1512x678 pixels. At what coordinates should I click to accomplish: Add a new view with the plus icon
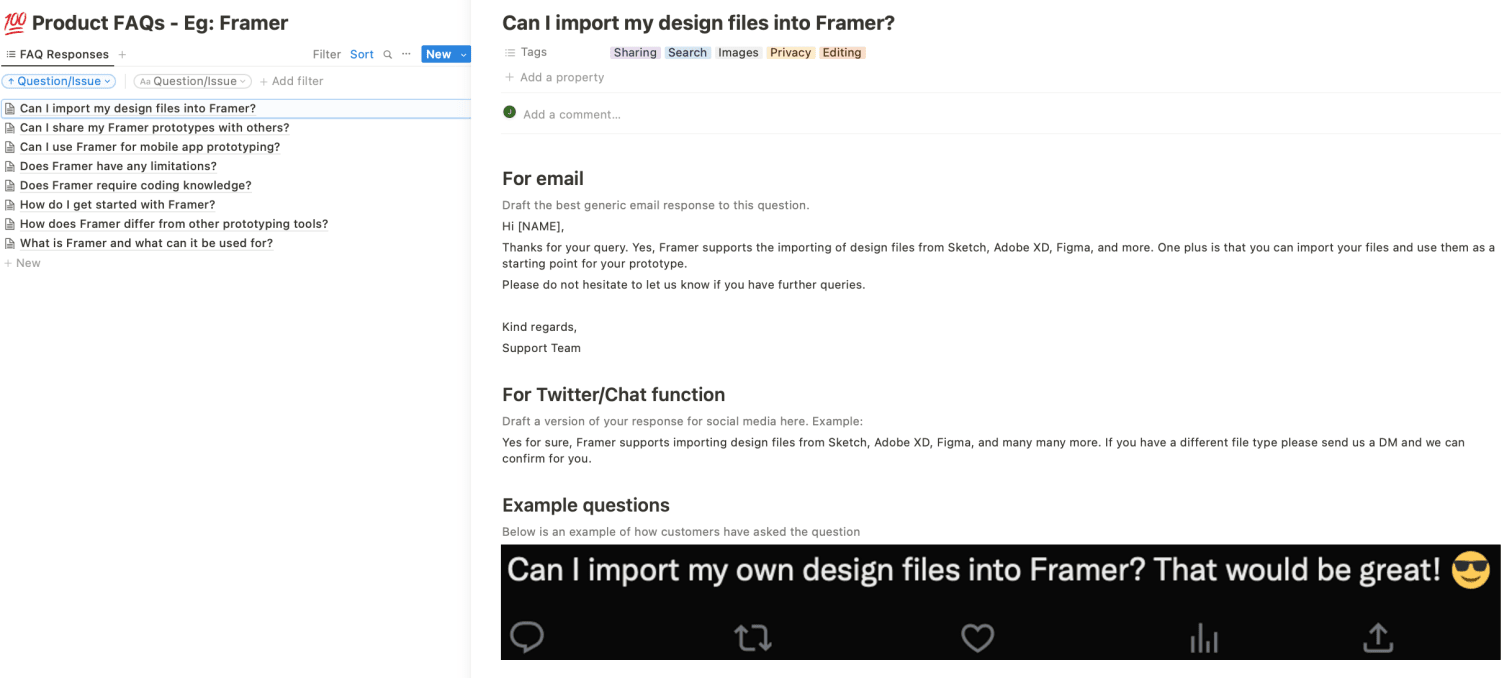click(x=121, y=54)
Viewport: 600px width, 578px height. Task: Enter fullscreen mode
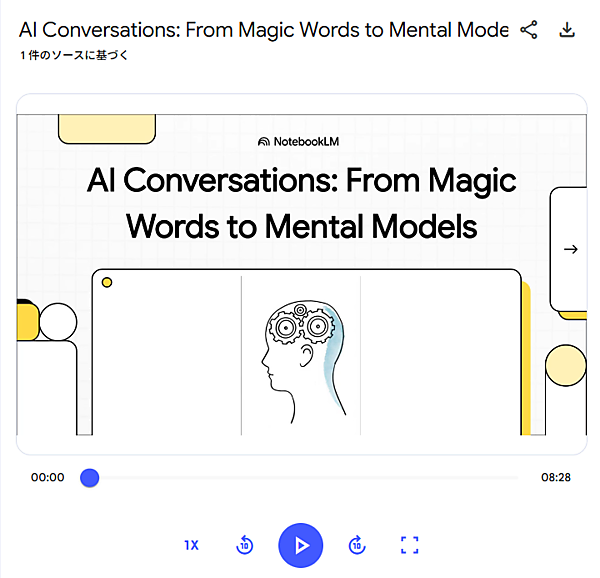pos(409,545)
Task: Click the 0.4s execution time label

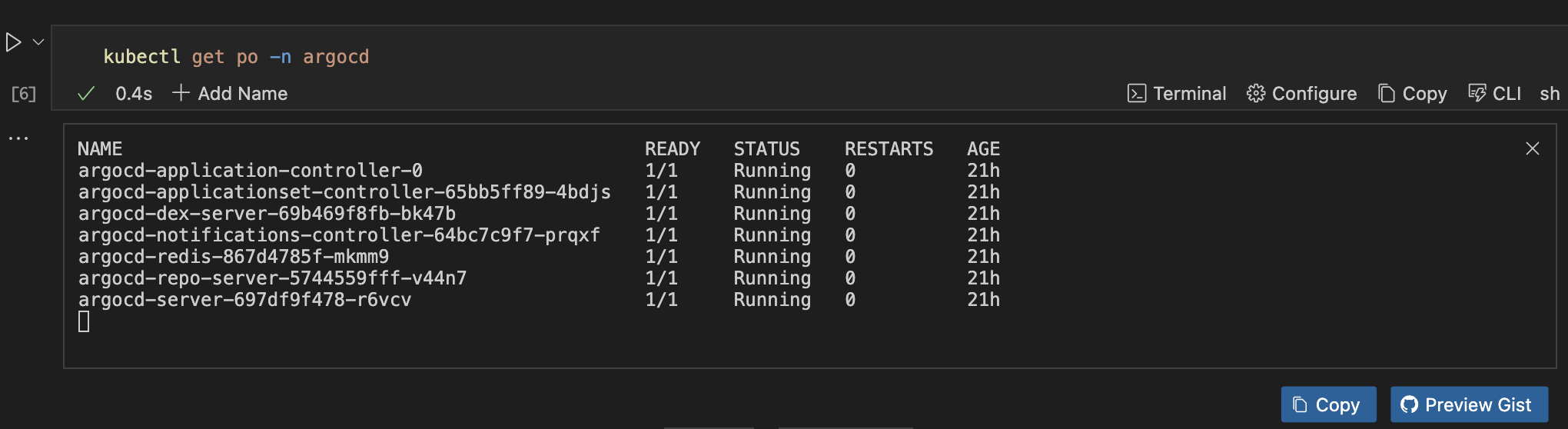Action: 134,94
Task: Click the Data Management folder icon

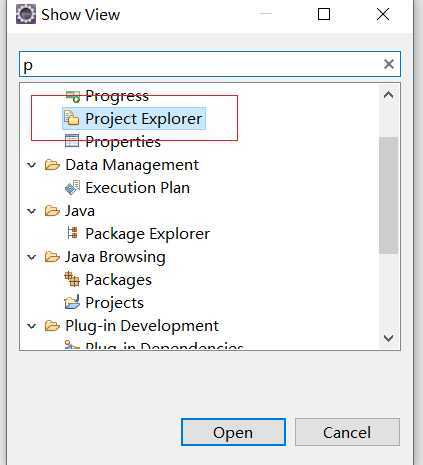Action: (52, 165)
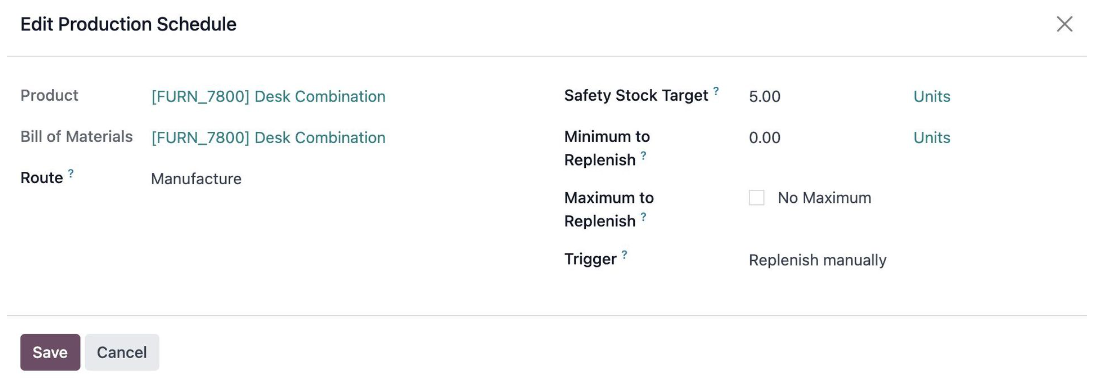Click the Route help question mark icon
Image resolution: width=1102 pixels, height=389 pixels.
(x=71, y=173)
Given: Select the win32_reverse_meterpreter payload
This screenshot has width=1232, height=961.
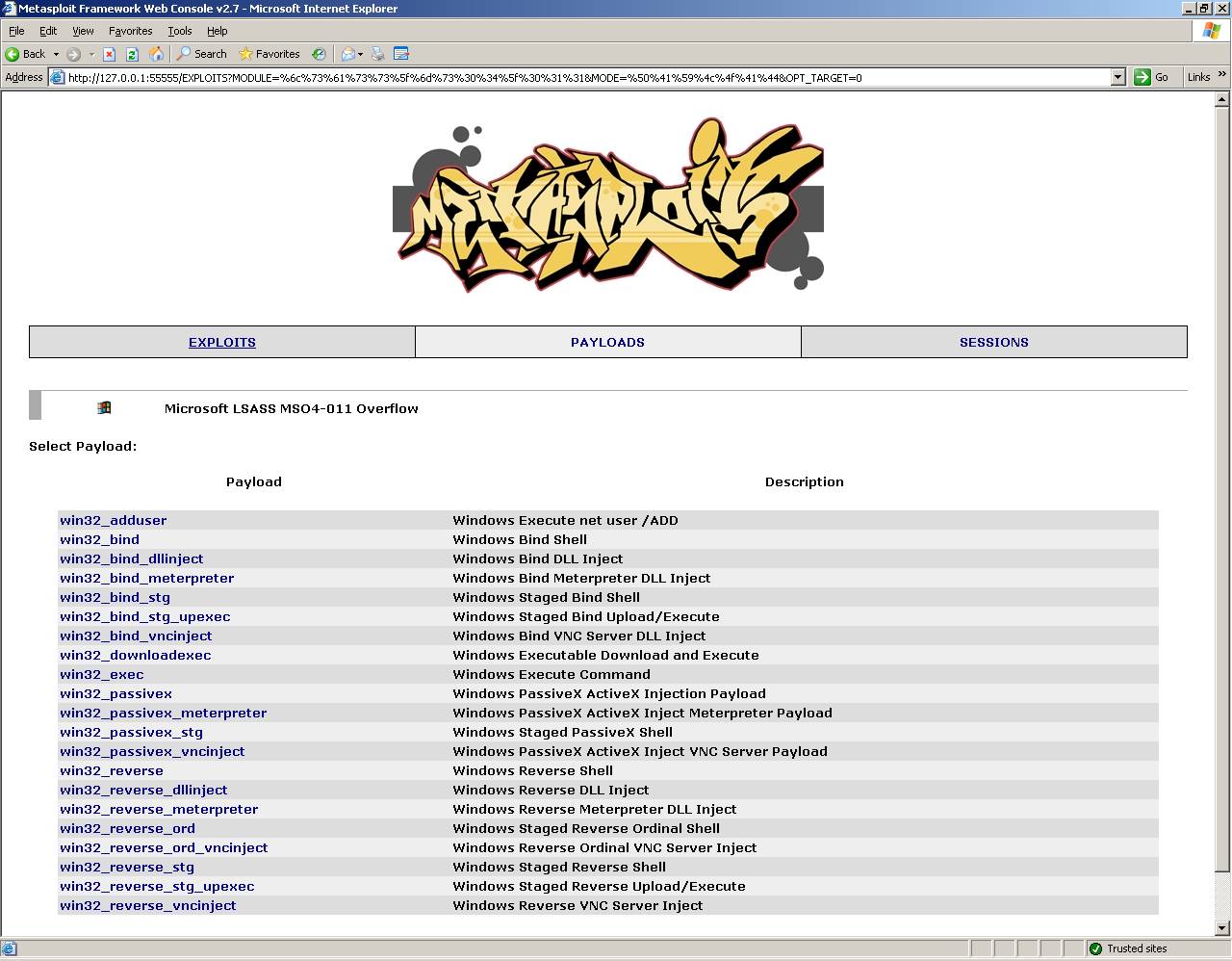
******
**What this task involves**
Each record must be repeated exactly, and no picture may be carried over.

**Answer to this exercise**
1512x678 pixels. At what coordinates should I click to accomplish: Add a new view with the plus icon
click(x=121, y=54)
Viewport: 600px width, 578px height. Task: Enter fullscreen mode
pos(409,545)
Task: Click the 0.4s execution time label

Action: 134,94
Task: Click the Data Management folder icon

Action: (52, 165)
Click the Route help question mark icon
Image resolution: width=1102 pixels, height=389 pixels.
(x=71, y=173)
Given: Select the win32_reverse_meterpreter payload
This screenshot has width=1232, height=961.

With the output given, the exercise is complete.